Rapid Cooling of the Neutron Star in the Quiescent Super-Eddington Transient XTE J1701-462

TL;DR

This study observes the rapid cooling of a neutron star's crust after a super-Eddington outburst, revealing a highly conductive crust and providing insights into neutron star thermal evolution.

Contribution

It provides the first detailed measurement of neutron star crust cooling timescale following a super-Eddington outburst, indicating high crust conductivity.

Findings

Crust cooling timescale of ~120 days

Crust is highly conductive

Surface temperature ~125 eV at equilibrium

Abstract

We present Rossi X-Ray Timing Explorer and Swift observations made during the final three weeks of the 2006-2007 outburst of the super-Eddington neutron star (NS) transient XTE J1701-462, as well as Chandra and XMM-Newton observations covering the first ~800 days of the subsequent quiescent phase. The source transitioned quickly from active accretion to quiescence, with the luminosity dropping by over 3 orders of magnitude in ~13 days. The spectra obtained during quiescence exhibit both a thermal component, presumed to originate in emission from the NS surface, and a non-thermal component of uncertain origin, which has shown large and irregular variability.

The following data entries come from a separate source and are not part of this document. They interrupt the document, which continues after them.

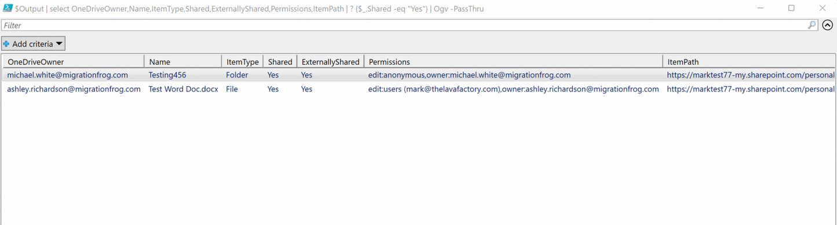
Task: Sort by the ItemPath column header
Action: tap(749, 62)
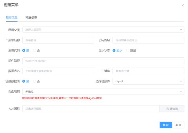Expand the 页面结构 dropdown showing 未选定

click(103, 91)
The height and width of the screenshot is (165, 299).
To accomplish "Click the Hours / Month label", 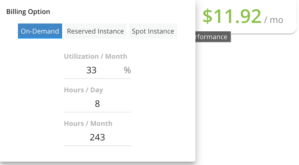I will coord(88,123).
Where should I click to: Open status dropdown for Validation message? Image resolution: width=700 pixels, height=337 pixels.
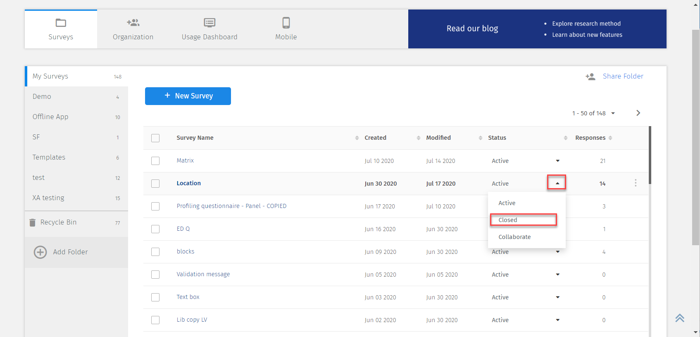coord(557,275)
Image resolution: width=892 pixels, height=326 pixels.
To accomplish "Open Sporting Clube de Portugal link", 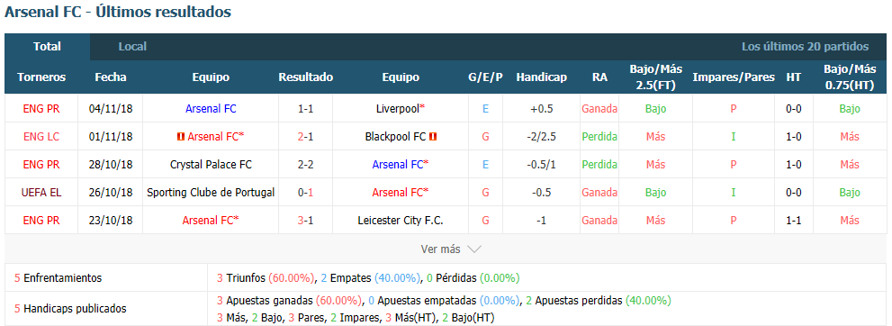I will [x=211, y=193].
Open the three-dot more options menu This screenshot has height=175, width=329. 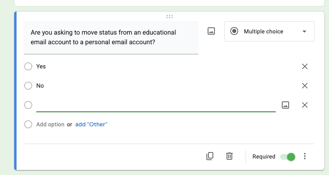(x=305, y=156)
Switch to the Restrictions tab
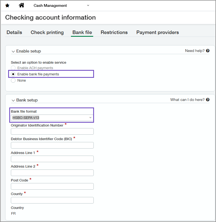Screen dimensions: 216x222 [114, 32]
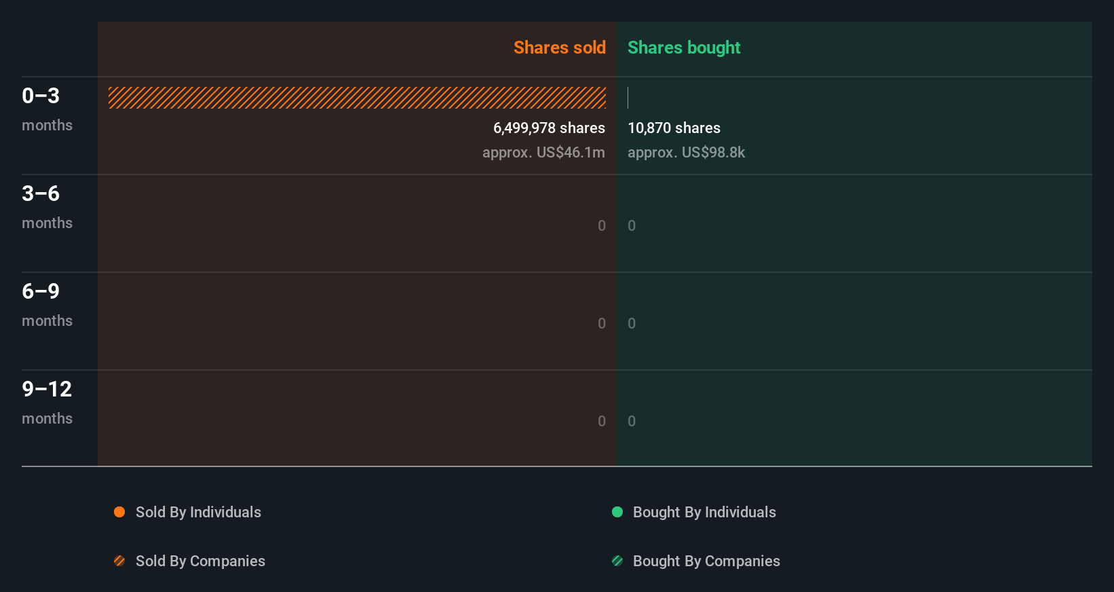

We interpret the observed decay of the inferred effective surface temperature of the NS in quiescence as the cooling of the NS crust after having been heated and brought out of thermal equilibrium with the core during the outburst. The interpretation of the data is complicated by an apparent temporary increase in temperature ~220 days into quiescence, possibly due to an additional spurt of accretion. We derive an exponential decay timescale of ~120 (+30/-20) days for the inferred temperature (excluding observations affected by the temporary increase). This short timescale indicates a highly conductive NS crust. Further observations are needed to confirm whether the crust is still slowly cooling or has already reached thermal equilibrium with the core at a surface temperature of ~125 eV. The latter would imply a high equilibrium bolometric thermal luminosity of ~5x10^{33} erg/s for an assumed distance of 8.8 kpc.